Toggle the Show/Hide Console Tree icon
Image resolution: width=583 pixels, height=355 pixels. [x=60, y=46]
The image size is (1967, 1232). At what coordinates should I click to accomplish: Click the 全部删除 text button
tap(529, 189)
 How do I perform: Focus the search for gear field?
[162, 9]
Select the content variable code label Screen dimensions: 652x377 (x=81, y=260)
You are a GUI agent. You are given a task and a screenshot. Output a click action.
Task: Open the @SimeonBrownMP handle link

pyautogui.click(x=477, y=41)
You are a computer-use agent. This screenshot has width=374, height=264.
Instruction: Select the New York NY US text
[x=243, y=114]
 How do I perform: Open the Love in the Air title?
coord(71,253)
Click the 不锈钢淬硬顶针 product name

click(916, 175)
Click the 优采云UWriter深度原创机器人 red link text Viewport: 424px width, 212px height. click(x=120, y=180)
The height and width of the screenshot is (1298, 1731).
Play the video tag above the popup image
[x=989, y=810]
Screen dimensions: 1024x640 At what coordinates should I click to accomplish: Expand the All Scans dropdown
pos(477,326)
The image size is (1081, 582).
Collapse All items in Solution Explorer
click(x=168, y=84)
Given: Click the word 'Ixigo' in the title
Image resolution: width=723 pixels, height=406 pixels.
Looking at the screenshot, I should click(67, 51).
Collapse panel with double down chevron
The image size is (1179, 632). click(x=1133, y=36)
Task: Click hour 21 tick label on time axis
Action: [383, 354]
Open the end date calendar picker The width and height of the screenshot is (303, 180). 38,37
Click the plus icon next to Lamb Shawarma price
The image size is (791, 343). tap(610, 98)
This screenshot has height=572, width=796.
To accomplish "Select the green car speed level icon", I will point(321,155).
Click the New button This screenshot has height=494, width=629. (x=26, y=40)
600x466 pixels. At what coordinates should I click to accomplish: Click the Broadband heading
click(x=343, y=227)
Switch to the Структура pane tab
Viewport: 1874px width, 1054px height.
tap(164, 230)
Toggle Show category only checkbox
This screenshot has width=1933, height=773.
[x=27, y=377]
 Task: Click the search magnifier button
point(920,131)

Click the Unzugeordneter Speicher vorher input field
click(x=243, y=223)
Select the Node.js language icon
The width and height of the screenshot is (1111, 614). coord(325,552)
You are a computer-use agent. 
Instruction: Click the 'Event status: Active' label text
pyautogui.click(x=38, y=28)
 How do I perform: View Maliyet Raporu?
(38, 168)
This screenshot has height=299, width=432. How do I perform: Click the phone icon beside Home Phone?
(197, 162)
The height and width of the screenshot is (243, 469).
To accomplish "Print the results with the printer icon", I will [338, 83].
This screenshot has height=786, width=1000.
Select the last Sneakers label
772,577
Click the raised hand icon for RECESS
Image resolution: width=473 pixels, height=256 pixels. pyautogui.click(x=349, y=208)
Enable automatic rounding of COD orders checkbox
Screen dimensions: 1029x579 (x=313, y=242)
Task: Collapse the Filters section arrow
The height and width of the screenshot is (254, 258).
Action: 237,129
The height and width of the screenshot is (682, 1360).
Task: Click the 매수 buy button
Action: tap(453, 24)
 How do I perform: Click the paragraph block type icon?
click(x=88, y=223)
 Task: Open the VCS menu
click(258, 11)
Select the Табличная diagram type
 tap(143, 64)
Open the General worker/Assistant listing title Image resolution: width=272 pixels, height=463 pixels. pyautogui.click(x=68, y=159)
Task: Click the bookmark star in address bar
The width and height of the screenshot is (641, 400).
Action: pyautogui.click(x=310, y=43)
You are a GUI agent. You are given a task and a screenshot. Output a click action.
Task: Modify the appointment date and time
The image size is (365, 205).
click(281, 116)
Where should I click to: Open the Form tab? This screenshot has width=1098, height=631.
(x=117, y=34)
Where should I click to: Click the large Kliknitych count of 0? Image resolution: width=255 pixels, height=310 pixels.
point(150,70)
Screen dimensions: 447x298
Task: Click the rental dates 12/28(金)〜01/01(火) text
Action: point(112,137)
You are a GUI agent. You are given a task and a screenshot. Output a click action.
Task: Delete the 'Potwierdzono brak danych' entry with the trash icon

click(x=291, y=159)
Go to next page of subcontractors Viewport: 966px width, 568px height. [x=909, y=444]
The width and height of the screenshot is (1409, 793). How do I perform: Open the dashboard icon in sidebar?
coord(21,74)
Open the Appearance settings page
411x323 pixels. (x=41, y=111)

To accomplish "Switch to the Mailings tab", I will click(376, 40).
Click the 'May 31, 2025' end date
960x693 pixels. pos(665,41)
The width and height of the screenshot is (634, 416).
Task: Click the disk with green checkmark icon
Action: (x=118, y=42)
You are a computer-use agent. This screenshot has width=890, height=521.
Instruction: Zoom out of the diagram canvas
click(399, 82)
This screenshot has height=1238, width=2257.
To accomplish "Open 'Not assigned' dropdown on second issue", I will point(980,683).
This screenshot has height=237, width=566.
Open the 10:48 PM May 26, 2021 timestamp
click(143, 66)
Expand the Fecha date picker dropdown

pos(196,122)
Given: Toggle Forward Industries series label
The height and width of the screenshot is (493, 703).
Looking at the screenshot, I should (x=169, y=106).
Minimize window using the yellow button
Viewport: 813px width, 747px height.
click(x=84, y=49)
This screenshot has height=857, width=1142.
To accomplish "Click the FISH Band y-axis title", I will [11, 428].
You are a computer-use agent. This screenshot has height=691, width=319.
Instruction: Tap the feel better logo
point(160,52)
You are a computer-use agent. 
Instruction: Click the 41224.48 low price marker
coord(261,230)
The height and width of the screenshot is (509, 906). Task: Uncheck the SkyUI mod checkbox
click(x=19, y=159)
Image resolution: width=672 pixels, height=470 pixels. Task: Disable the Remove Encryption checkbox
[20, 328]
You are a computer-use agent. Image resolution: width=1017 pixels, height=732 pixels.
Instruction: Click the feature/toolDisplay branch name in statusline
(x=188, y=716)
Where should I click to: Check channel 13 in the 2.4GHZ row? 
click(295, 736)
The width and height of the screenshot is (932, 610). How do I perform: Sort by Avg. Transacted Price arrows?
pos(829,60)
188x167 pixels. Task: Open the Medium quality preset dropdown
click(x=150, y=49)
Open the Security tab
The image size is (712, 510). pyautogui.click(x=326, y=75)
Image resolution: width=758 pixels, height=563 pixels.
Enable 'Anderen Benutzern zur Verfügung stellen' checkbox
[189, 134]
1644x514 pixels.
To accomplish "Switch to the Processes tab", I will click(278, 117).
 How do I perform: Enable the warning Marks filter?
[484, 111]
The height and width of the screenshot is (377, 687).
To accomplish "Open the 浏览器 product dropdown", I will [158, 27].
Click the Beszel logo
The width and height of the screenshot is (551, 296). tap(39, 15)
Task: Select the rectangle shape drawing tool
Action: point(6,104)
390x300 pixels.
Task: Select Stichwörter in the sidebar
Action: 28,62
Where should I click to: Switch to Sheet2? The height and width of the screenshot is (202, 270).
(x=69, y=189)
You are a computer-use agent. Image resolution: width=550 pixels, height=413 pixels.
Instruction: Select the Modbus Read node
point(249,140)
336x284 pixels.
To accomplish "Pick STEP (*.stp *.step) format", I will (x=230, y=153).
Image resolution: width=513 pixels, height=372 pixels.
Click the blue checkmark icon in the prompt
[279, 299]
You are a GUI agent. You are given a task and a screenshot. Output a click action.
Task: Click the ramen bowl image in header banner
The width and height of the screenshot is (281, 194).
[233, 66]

- _STATED GOAL_:
Copy out every one of the lines above word for word, keeping their order and all their text and numbers unchanged.

- _WRITTEN SOLUTION_:
Toggle the Show/Hide Console Tree icon
Image resolution: width=583 pixels, height=355 pixels. [x=60, y=46]
The image size is (1967, 1232). At what coordinates should I click to accomplish: Click the 全部删除 text button
tap(529, 189)
 How do I perform: Focus the search for gear field?
[162, 9]
Select the content variable code label Screen dimensions: 652x377 (x=81, y=260)
You are a GUI agent. You are given a task and a screenshot. Output a click action.
Task: Open the @SimeonBrownMP handle link

pyautogui.click(x=477, y=41)
You are a computer-use agent. This screenshot has width=374, height=264.
Instruction: Select the New York NY US text
[x=243, y=114]
 How do I perform: Open the Love in the Air title?
coord(71,253)
Click the 不锈钢淬硬顶针 product name

click(916, 175)
Click the 优采云UWriter深度原创机器人 red link text Viewport: 424px width, 212px height. click(x=120, y=180)
The height and width of the screenshot is (1298, 1731).
Play the video tag above the popup image
[x=989, y=810]
Screen dimensions: 1024x640 At what coordinates should I click to accomplish: Expand the All Scans dropdown
pos(477,326)
The image size is (1081, 582).
Collapse All items in Solution Explorer
click(x=168, y=84)
Given: Click the word 'Ixigo' in the title
Image resolution: width=723 pixels, height=406 pixels.
Looking at the screenshot, I should click(67, 51).
Collapse panel with double down chevron
The image size is (1179, 632). click(x=1133, y=36)
Task: Click hour 21 tick label on time axis
Action: [383, 354]
Open the end date calendar picker The width and height of the screenshot is (303, 180). 38,37
Click the plus icon next to Lamb Shawarma price
The image size is (791, 343). tap(610, 98)
This screenshot has height=572, width=796.
To accomplish "Select the green car speed level icon", I will point(321,155).
Click the New button This screenshot has height=494, width=629. (x=26, y=40)
600x466 pixels. At what coordinates should I click to accomplish: Click the Broadband heading
click(x=343, y=227)
Switch to the Структура pane tab
Viewport: 1874px width, 1054px height.
tap(164, 230)
Toggle Show category only checkbox
This screenshot has width=1933, height=773.
[x=27, y=377]
 Task: Click the search magnifier button
point(920,131)

Click the Unzugeordneter Speicher vorher input field
click(x=243, y=223)
Select the Node.js language icon
The width and height of the screenshot is (1111, 614). coord(325,552)
You are a computer-use agent. 
Instruction: Click the 'Event status: Active' label text
pyautogui.click(x=38, y=28)
 How do I perform: View Maliyet Raporu?
(38, 168)
This screenshot has height=299, width=432. How do I perform: Click the phone icon beside Home Phone?
(197, 162)
The height and width of the screenshot is (243, 469).
To accomplish "Print the results with the printer icon", I will [338, 83].
This screenshot has height=786, width=1000.
Select the last Sneakers label
772,577
Click the raised hand icon for RECESS
Image resolution: width=473 pixels, height=256 pixels. pyautogui.click(x=349, y=208)
Enable automatic rounding of COD orders checkbox
Screen dimensions: 1029x579 (x=313, y=242)
Task: Collapse the Filters section arrow
The height and width of the screenshot is (254, 258).
Action: 237,129
The height and width of the screenshot is (682, 1360).
Task: Click the 매수 buy button
Action: tap(453, 24)
 How do I perform: Click the paragraph block type icon?
click(x=88, y=223)
 Task: Open the VCS menu
click(258, 11)
Select the Табличная diagram type
 tap(143, 64)
Open the General worker/Assistant listing title Image resolution: width=272 pixels, height=463 pixels. pyautogui.click(x=68, y=159)
Task: Click the bookmark star in address bar
The width and height of the screenshot is (641, 400).
Action: pyautogui.click(x=310, y=43)
You are a GUI agent. You are given a task and a screenshot. Output a click action.
Task: Modify the appointment date and time
The image size is (365, 205).
click(281, 116)
Where should I click to: Open the Form tab? This screenshot has width=1098, height=631.
(x=117, y=34)
Where should I click to: Click the large Kliknitych count of 0? Image resolution: width=255 pixels, height=310 pixels.
point(150,70)
Screen dimensions: 447x298
Task: Click the rental dates 12/28(金)〜01/01(火) text
Action: point(112,137)
You are a GUI agent. You are given a task and a screenshot. Output a click action.
Task: Delete the 'Potwierdzono brak danych' entry with the trash icon

click(x=291, y=159)
Go to next page of subcontractors Viewport: 966px width, 568px height. [x=909, y=444]
The width and height of the screenshot is (1409, 793). How do I perform: Open the dashboard icon in sidebar?
coord(21,74)
Open the Appearance settings page
411x323 pixels. (x=41, y=111)

To accomplish "Switch to the Mailings tab", I will click(376, 40).
Click the 'May 31, 2025' end date
960x693 pixels. pos(665,41)
The width and height of the screenshot is (634, 416).
Task: Click the disk with green checkmark icon
Action: (x=118, y=42)
You are a computer-use agent. This screenshot has width=890, height=521.
Instruction: Zoom out of the diagram canvas
click(399, 82)
This screenshot has height=1238, width=2257.
To accomplish "Open 'Not assigned' dropdown on second issue", I will point(980,683).
This screenshot has height=237, width=566.
Open the 10:48 PM May 26, 2021 timestamp
click(143, 66)
Expand the Fecha date picker dropdown

pos(196,122)
Given: Toggle Forward Industries series label
The height and width of the screenshot is (493, 703).
Looking at the screenshot, I should (x=169, y=106).
Minimize window using the yellow button
Viewport: 813px width, 747px height.
click(x=84, y=49)
This screenshot has height=857, width=1142.
To accomplish "Click the FISH Band y-axis title", I will [11, 428].
You are a computer-use agent. This screenshot has height=691, width=319.
Instruction: Tap the feel better logo
point(160,52)
You are a computer-use agent. 
Instruction: Click the 41224.48 low price marker
coord(261,230)
The height and width of the screenshot is (509, 906). Task: Uncheck the SkyUI mod checkbox
click(x=19, y=159)
Image resolution: width=672 pixels, height=470 pixels. Task: Disable the Remove Encryption checkbox
[20, 328]
You are a computer-use agent. Image resolution: width=1017 pixels, height=732 pixels.
Instruction: Click the feature/toolDisplay branch name in statusline
(x=188, y=716)
Where should I click to: Check channel 13 in the 2.4GHZ row? 
click(295, 736)
The width and height of the screenshot is (932, 610). How do I perform: Sort by Avg. Transacted Price arrows?
pos(829,60)
188x167 pixels. Task: Open the Medium quality preset dropdown
click(x=150, y=49)
Open the Security tab
The image size is (712, 510). pyautogui.click(x=326, y=75)
Image resolution: width=758 pixels, height=563 pixels.
Enable 'Anderen Benutzern zur Verfügung stellen' checkbox
[189, 134]
1644x514 pixels.
To accomplish "Switch to the Processes tab", I will click(278, 117).
 How do I perform: Enable the warning Marks filter?
[484, 111]
The height and width of the screenshot is (377, 687).
To accomplish "Open the 浏览器 product dropdown", I will [158, 27].
Click the Beszel logo
The width and height of the screenshot is (551, 296). tap(39, 15)
Task: Select the rectangle shape drawing tool
Action: point(6,104)
390x300 pixels.
Task: Select Stichwörter in the sidebar
Action: 28,62
Where should I click to: Switch to Sheet2? The height and width of the screenshot is (202, 270).
(x=69, y=189)
You are a computer-use agent. Image resolution: width=550 pixels, height=413 pixels.
Instruction: Select the Modbus Read node
point(249,140)
336x284 pixels.
To accomplish "Pick STEP (*.stp *.step) format", I will (x=230, y=153).
Image resolution: width=513 pixels, height=372 pixels.
Click the blue checkmark icon in the prompt
[279, 299]
You are a GUI agent. You are given a task and a screenshot. Output a click action.
Task: Click the ramen bowl image in header banner
The width and height of the screenshot is (281, 194).
[233, 66]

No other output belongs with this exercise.